Thanks for sharing.  That was a fun read.

post #3 of 4
Couldn't agree more there's a lot of misinformation online. I might disagree with which websites you mean though (think we'll have to agree to disagree on that).

But while we're on the topic ill post this again - the WHO advice on how to asses which websites are meeting good information practices:

http://www.who.int/vaccine_safety/initiative/communication/network/vaccine_safety_websites/en/
post #4 of 4

Misinformation is an interesting topic.  When it is a very concrete lie, it is often the result of sloppy writing or researching.  Very few are going to deliberately lie - it is easily verifiable and makes the reader lose trust in you as a source.

 

What I see much more often is sites deliberately keeping content out of their writing as it does not support their POV.  This doesn't bother me too much when it is a independently funded site - ilovevaccines or ihatevaccines can pick and choose what they include in their writings.  It is better if they are upfront about their bias, but I don't think there is anything wrong with writing only for the pro-vax or non-vax side if you are clear that is what you are doing.

 

Of course, some sites or media claim to be neutral and then write pieces that are not - that is a little less acceptable.
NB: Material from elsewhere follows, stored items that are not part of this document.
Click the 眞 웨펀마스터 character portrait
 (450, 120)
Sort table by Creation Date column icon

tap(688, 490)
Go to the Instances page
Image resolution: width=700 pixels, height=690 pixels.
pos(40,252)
I like to hope most people can spot this and have high media literacy. I do think younger generations are particularly good at being cynical with media and that is a good thing.  

 

What really makes me rant.gif is when organisations or individuals in positions of trust and authority (government health sites, schools, etc) whitewash an issue or do not give complete information. If we are expected to be able to look to them for advice and guidance, then it is reasonable to expect the necessary information to make an informed  decision.  Anything less is an abdication of trust and authority.